"I now welcome Nancy Faeser to the occasional visit to Hesse." With these words, the Secretary General of the Hessian CDU, Manfred Pentz, reacted to the announcement by the Federal Minister of the Interior, Nancy Faeser (SPD), that she would not be in office in Berlin for the top candidate in the Hessian state elections to give up.

Ewald Hetrodt

Correspondent for the Rhein-Main-Zeitung in Wiesbaden.

  • Follow I follow

This dual function is very demanding, said Pentz.

He expressed the hope that important decisions in the Federal Ministry of the Interior would not be instrumentalized by party politics: "Of course, people will be very careful that the office is not misused for election campaign purposes." A large number of negative headlines have accompanied Faeser since the beginning of her time as Federal Minister of the Interior a year.

"I don't see how this can be reconciled with an election campaign in Hesse," says Pentz.

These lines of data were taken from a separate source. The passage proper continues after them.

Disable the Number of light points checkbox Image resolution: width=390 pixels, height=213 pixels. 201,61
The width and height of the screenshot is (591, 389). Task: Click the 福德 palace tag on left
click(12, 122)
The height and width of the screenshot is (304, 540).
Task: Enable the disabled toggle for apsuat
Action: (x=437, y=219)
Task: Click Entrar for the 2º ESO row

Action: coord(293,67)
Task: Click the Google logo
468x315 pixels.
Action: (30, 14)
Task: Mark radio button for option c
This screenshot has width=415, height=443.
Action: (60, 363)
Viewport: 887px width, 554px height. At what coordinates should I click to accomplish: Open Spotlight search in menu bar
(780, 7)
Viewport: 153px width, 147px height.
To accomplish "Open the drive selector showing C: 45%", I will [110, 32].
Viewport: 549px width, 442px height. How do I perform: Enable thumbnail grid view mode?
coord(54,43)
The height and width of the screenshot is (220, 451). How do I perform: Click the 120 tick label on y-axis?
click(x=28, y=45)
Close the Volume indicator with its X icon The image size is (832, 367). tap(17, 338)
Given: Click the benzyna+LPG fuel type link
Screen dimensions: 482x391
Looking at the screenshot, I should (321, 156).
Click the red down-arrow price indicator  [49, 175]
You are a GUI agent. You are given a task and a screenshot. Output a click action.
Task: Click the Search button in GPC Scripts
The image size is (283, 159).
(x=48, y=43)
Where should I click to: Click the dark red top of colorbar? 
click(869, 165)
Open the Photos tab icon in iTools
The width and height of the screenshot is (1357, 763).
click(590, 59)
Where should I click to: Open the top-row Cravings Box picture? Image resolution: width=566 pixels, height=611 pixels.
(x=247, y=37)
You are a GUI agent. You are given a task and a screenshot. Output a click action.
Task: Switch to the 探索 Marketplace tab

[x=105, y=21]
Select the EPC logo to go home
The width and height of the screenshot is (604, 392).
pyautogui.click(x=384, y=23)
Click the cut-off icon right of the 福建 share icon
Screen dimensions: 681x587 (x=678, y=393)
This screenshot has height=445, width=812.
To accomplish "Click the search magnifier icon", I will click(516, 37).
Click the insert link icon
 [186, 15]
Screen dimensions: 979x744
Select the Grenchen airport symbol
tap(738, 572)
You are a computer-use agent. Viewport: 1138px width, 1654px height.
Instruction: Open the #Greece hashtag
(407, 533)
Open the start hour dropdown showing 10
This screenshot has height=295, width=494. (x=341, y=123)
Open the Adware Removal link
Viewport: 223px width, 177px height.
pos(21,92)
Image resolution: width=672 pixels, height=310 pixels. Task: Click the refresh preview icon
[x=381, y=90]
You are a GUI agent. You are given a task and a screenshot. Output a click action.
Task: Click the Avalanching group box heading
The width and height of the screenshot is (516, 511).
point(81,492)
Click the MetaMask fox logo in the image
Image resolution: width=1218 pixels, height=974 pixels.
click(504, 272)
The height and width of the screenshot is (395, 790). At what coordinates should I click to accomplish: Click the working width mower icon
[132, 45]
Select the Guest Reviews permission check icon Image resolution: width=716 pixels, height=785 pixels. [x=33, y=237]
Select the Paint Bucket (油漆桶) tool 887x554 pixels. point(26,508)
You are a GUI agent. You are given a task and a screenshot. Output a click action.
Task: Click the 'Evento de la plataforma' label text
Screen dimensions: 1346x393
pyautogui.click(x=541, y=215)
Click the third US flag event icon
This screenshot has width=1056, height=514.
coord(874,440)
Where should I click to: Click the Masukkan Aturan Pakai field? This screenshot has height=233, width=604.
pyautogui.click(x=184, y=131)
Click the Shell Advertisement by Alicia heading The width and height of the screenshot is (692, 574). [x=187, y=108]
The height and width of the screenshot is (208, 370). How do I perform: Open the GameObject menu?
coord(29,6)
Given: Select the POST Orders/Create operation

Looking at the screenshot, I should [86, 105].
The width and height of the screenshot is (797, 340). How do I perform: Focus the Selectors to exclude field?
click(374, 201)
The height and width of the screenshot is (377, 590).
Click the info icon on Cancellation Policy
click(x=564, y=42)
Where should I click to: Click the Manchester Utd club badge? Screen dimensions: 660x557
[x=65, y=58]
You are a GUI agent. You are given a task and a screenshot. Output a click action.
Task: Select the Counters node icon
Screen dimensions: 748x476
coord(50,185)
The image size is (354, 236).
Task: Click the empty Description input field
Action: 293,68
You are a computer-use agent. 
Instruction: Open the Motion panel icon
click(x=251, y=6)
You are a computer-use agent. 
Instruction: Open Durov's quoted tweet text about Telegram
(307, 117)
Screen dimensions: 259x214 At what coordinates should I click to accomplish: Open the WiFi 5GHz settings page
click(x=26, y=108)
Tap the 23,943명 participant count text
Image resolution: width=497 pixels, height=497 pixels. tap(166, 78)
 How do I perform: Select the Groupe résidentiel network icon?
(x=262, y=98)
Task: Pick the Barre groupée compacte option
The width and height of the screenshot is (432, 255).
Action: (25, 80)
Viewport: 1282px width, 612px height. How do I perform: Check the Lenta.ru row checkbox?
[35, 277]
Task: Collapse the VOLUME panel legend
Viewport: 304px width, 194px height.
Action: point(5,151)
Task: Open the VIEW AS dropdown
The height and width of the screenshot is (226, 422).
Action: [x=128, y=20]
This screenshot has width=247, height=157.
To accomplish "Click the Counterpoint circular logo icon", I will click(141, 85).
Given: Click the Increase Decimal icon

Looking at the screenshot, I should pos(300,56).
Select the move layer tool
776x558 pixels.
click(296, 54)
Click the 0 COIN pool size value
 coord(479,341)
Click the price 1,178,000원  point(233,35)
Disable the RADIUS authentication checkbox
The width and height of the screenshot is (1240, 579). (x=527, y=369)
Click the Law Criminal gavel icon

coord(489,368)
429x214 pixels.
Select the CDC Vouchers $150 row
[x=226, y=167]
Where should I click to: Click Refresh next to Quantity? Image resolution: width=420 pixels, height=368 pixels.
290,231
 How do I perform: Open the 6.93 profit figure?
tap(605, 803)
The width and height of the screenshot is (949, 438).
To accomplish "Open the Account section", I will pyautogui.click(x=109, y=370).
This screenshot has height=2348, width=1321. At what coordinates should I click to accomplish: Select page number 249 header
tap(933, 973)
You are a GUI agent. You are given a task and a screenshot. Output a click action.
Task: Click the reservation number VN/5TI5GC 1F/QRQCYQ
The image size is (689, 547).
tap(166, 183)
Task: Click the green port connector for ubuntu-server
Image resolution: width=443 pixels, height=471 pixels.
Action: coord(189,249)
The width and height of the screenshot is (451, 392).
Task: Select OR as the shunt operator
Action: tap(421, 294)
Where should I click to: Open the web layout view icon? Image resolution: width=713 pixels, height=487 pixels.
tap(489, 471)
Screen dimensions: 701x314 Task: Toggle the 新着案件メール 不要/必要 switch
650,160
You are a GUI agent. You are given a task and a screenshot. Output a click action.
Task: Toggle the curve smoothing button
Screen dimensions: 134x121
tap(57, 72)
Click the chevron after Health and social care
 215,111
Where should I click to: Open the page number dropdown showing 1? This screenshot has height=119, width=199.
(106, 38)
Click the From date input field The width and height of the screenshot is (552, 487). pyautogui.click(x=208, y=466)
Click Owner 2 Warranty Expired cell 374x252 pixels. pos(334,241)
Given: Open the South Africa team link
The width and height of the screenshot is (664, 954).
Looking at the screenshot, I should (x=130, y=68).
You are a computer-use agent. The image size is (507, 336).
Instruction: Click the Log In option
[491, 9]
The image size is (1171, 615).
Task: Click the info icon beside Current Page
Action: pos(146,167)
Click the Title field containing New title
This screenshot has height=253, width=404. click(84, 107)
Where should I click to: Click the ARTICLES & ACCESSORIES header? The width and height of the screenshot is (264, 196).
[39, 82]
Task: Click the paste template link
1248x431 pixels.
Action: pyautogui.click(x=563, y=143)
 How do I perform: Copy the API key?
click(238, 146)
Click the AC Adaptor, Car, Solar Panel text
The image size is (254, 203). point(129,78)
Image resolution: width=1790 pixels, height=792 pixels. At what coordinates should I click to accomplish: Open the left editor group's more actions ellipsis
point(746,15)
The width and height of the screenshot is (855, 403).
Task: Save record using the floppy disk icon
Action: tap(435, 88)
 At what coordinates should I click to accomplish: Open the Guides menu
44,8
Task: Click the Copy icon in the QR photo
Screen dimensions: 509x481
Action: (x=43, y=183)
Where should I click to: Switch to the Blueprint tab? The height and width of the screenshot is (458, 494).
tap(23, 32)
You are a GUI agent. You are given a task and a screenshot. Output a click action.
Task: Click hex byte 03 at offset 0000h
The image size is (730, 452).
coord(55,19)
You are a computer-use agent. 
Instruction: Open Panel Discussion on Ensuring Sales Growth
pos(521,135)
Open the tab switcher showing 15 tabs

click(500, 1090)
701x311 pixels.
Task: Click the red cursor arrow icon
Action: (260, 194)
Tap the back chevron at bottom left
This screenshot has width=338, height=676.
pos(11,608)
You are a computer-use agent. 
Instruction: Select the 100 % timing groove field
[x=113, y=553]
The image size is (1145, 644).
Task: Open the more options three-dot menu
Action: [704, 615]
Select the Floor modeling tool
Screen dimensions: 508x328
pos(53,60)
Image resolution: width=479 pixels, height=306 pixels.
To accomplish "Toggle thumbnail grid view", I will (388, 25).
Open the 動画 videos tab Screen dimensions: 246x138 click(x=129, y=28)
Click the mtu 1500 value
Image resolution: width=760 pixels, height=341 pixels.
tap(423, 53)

Faeser has given in to pressure from her own party, says the parliamentary group leader of the Greens in the state parliament, Mathias Wagner: "With regard to the Hesse SPD, however, we ask ourselves: How does the SPD want to lead a government in times like these if they are already for it takes months to nominate your own top candidate?”

However, the long hesitation and hesitation is understandable.

Because the Hessian SPD has so far failed to come up with any conceptual alternatives to the work of the state government.

Obviously, Faeser himself doesn't really believe in winning the next election with the SPD, says Wagner: "Otherwise she wouldn't try to dance at two weddings at the same time, but would do all she could to take care of Hesse."

As a precaution, Faeser bought a return ticket to Berlin, says Stefan Naas, the FDP's top candidate.

It is doubtful that the office in Berlin does not suffer from the balancing act.

The Federal Minister of the Interior has a multitude of challenges to overcome, "from extremist threats from the right and left to taking in refugees".

The left was also skeptical "whether the dual role of top candidate and ministerial office is a good decision".

The parliamentary group leader Elisabeth Kula believes that Faeser "as a conservative social democrat" has repeatedly sent out contradictory signals.

With her demand for a deportation offensive and her statements about supposed "integration refusers" during the New Year's Eve riots, she "served right-wing resentment," according to Kula.

The chairman of the AfD parliamentary group, Robert Lambrou, also complains about Faeser's dual role.

With her announcement, she disqualifies herself either as a top candidate or as Federal Minister of the Interior: "In the end, she probably doesn't seem to believe in herself and in the success of the SPD in Hesse if she keeps the ministerial post as reassurance." The AfD allows Faeser to election campaign to point out in no uncertain terms the faulty policy of the Federal Minister of the Interior.